Please repeat, exactly as written, the line containing "Click the 14% volume percentage text" and every line after it through the end of the records below, leaving out any pictures.

Data shown below:

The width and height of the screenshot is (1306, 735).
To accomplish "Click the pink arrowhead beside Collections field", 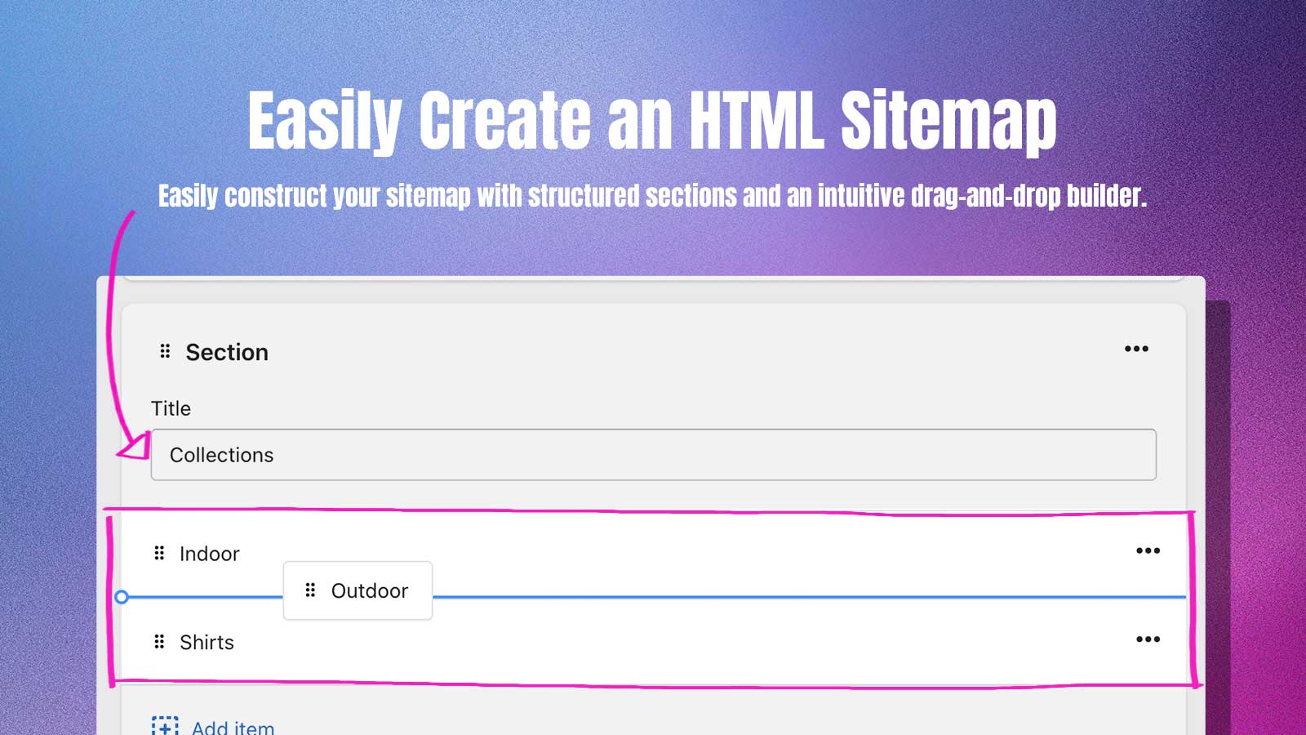I will point(135,447).
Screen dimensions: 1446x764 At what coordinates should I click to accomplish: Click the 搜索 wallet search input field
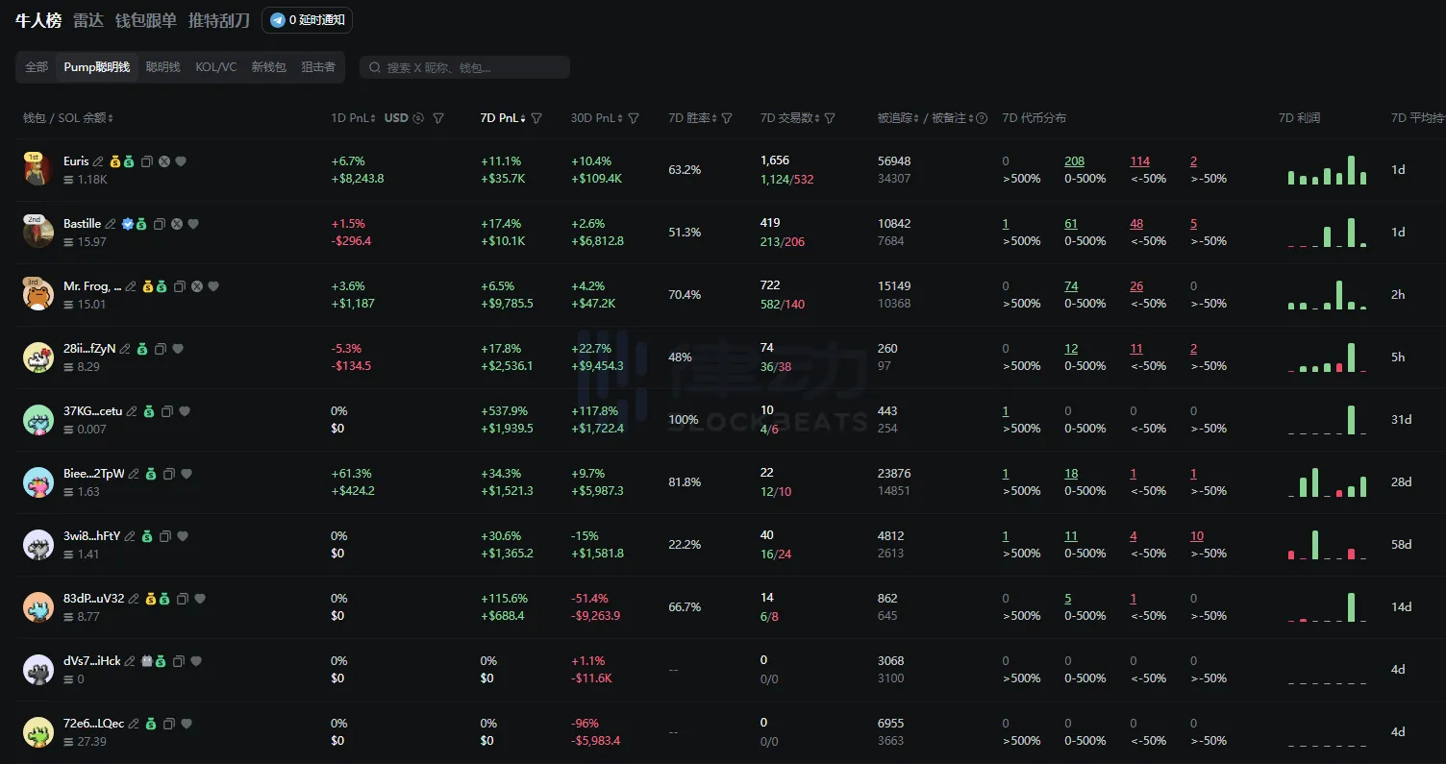coord(464,66)
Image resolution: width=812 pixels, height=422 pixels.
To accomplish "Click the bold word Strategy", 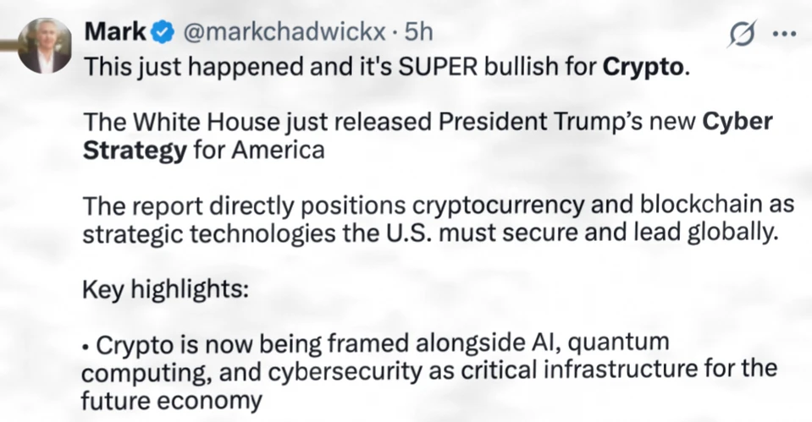I will [135, 151].
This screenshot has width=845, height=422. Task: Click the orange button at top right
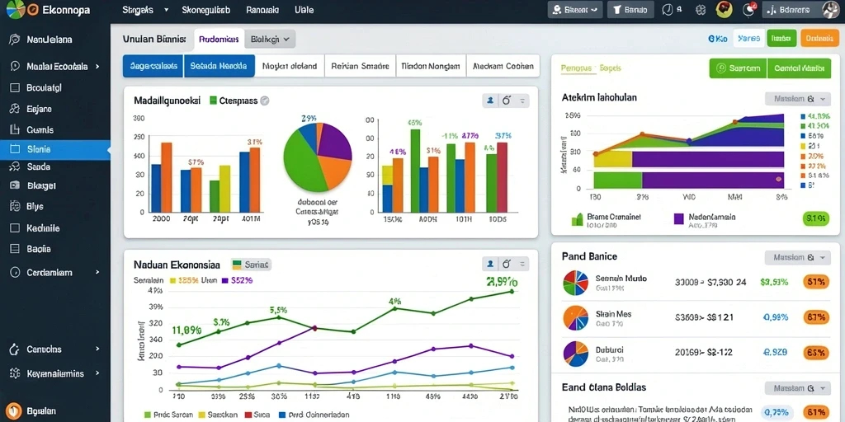pos(819,38)
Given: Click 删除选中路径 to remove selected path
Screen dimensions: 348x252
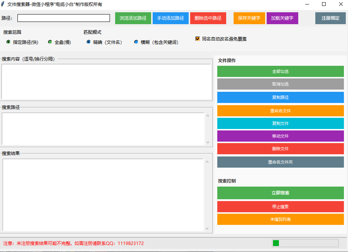Looking at the screenshot, I should click(208, 18).
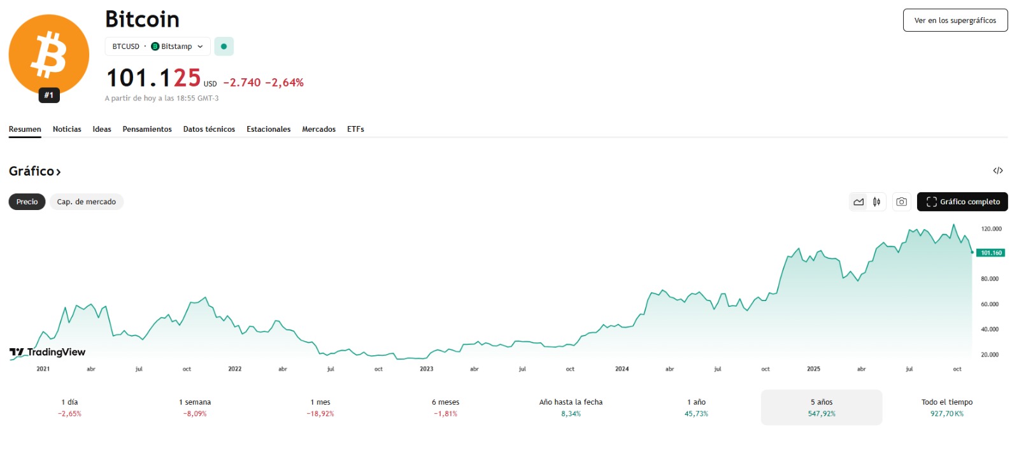The width and height of the screenshot is (1019, 457).
Task: Choose the Todo el tiempo range
Action: [x=946, y=407]
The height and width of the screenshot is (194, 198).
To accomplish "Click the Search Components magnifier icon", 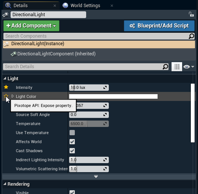I will [x=191, y=36].

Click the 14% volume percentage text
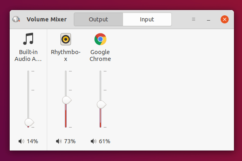tap(32, 141)
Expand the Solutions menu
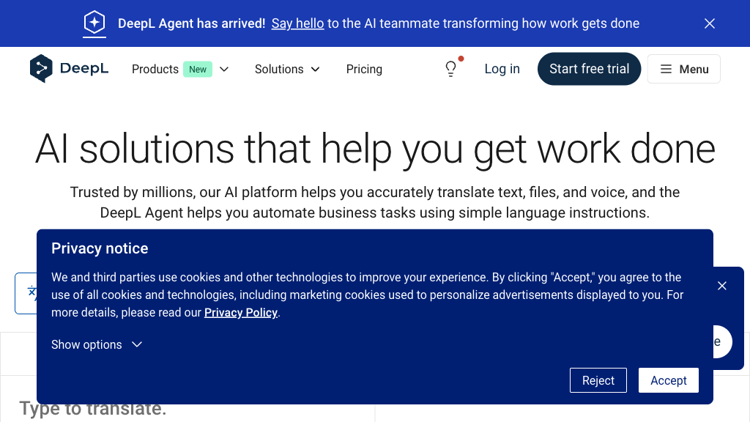Screen dimensions: 750x422 pos(287,69)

End of Data shown.

# [Exercise solution]
Click the 14% volume percentage text
tap(32, 141)
Expand the Solutions menu
Screen dimensions: 750x422 pos(287,69)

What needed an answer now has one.